Budget's prescription-med proposals fall short, says policy expert

Plans for a Canadian Drug Agency and funding toward rare diseases may not address the root causes of problems

Budget's prescription-med proposals fall short, says policy expert

Last week’s federal budget didn’t include details for a national pharmacare program. However, Finance Minister Bill Morneau did announce two measures to deal with problems relating to prescription drugs in Canada: the creation of a Canadian Drug Agency, and a pledge to put $1 billion over two years toward the cost of drugs to treat rare diseases starting in 2022-23, with up to $500 million per year ongoing.

The two measures are expected to go a long way toward bringing relief to Canadian patients who face the burden of high drug costs. But according to health policy expert Joel Lexchin, there’s still a long way to go.

“The new Canadian Drug Agency is supposed to work with the provinces and territories … [in] both assessing effectiveness and negotiating prescription drug prices on behalf of Canadians,” Lexchin, Professor Emeritus of Health Policy and Management at York University, said in a recent commentary.

He noted that two arms of the Canadian Agency for Drugs and Technology in Health (CADTH) — the Common Drug Review (CDR) for drugs in general and the pan-Canadian Oncology Drug Review (pCODR) for drugs used to treat cancer — are already in charge of assessing cost-effectiveness. While both use strong decision methods, their recommendations can be ignored by provinces and territories. And while they take submissions from patient groups — the vast majority of which are partially funded by manufacturers of the drugs they comment on — they do not consider the views of consumer groups, who may have a different opinion on the value of drugs.

Negotiating prices, meanwhile, is the current purview of the pan-Canadian Pharmaceutical Alliance (pCPA). While it has saved over $1.2 billion as of March 2017, Lexchin argued that more could be done. “The savings are only passed onto public drug plans [and] not to people covered by private insurance nor to those who pay out-of-pocket, the most vulnerable group,” he said. The pCPA’s non-transparent price negotiations, along with its limited negotiating power — provinces are not bound to cover every drug the pCPA negotiates for — are other shortfalls.
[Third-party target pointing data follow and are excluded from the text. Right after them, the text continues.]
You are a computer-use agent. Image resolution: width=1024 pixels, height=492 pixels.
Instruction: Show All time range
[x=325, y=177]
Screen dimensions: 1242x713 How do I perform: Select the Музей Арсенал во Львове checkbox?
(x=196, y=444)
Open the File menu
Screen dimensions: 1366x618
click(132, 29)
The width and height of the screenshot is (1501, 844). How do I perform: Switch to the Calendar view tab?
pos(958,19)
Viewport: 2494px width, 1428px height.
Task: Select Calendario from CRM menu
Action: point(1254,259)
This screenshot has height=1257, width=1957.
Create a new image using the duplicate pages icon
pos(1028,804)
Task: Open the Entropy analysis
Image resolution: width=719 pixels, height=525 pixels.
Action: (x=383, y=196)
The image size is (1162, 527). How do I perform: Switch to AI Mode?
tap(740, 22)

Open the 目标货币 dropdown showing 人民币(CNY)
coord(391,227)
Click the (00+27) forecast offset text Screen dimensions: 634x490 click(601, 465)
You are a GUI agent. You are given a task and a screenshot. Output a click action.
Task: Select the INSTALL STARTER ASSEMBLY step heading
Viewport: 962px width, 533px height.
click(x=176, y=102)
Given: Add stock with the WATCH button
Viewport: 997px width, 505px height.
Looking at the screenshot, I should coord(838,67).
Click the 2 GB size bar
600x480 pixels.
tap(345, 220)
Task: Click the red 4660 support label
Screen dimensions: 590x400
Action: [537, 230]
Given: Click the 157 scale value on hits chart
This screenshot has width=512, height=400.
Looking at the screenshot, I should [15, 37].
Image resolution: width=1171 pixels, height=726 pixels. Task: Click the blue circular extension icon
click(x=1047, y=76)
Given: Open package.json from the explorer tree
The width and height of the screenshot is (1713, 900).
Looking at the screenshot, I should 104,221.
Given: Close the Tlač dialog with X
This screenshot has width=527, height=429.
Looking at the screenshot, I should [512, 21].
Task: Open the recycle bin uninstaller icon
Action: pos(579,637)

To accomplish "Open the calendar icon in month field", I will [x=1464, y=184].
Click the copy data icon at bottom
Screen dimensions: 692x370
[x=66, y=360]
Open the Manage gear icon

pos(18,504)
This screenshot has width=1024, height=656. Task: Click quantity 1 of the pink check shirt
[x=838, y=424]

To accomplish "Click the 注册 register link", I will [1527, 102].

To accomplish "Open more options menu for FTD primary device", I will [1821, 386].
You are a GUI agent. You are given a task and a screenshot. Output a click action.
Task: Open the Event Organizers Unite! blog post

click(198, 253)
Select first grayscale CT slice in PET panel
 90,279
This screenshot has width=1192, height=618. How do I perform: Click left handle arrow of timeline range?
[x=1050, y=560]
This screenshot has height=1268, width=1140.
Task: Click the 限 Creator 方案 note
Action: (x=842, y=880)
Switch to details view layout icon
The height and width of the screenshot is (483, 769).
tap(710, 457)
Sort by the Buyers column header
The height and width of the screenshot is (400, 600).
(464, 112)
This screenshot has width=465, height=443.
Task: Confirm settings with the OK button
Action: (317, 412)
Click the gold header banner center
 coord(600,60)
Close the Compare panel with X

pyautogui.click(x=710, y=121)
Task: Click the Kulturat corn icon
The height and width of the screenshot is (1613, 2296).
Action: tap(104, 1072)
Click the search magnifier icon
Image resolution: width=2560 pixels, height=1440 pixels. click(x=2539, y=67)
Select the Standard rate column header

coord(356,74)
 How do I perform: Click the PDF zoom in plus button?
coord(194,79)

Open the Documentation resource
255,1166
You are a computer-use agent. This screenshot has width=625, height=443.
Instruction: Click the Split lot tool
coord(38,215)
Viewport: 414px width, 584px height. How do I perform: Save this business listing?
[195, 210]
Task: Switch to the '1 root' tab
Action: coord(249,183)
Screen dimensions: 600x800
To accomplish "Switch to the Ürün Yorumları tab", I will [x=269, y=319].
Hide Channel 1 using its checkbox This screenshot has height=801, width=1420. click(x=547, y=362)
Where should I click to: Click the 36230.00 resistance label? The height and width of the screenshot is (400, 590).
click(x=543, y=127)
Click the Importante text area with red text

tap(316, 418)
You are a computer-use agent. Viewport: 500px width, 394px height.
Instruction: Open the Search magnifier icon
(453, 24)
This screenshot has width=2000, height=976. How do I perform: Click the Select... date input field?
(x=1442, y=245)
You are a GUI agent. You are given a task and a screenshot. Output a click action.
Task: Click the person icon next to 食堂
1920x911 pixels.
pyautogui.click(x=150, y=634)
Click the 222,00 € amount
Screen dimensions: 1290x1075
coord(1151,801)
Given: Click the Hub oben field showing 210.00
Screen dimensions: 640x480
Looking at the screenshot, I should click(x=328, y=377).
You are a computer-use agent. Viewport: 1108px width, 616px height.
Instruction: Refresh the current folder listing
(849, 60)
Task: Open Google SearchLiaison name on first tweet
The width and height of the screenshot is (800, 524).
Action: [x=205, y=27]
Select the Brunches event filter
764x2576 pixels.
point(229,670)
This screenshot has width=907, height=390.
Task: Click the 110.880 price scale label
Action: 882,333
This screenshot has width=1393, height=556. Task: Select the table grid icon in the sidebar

“Will the new Canadian Drug Agency be able to deal with the shortcomings of CADTH and the pCPA?” Lexchin asked.

Focusing on drugs against rare diseases, he noted that seven of the top 10 best-selling drugs worldwide are designated in the US as “orphan drugs,” treatments for diseases so rare that the manufacturer isn’t expected to recover the capital invested in research without government assistance. That’s partly due to the practice of “high-tech salami slicing,” where pharmaceutical companies subdivide a rare disease into smaller subsets of diseases — cancer into breast, lunch, stomach, and pancreatic cancer, for example — based on genetic markers that are used to define a rare condition can actually manifest in more than one disease.

He also argued that clinical trials for drugs are woefully inadequate. As a case in point, he referred to eteplirsen, which treats Duchenne muscular dystrophy and costs US$300,000 yearly. The US Food and Drug Administration (FDA) approved it based on a trial that involved only 12 people, and looked at changes in the level of a muscle protein that are unlikely to produce any significant clinical benefit.

“So, while a new agency and money for drugs for rare diseases are certainly positive steps forward, they are only very partial steps on the road to the desired destination: a pharmacare plan that would cover drugs for everyone in Canada,” Lexchin said.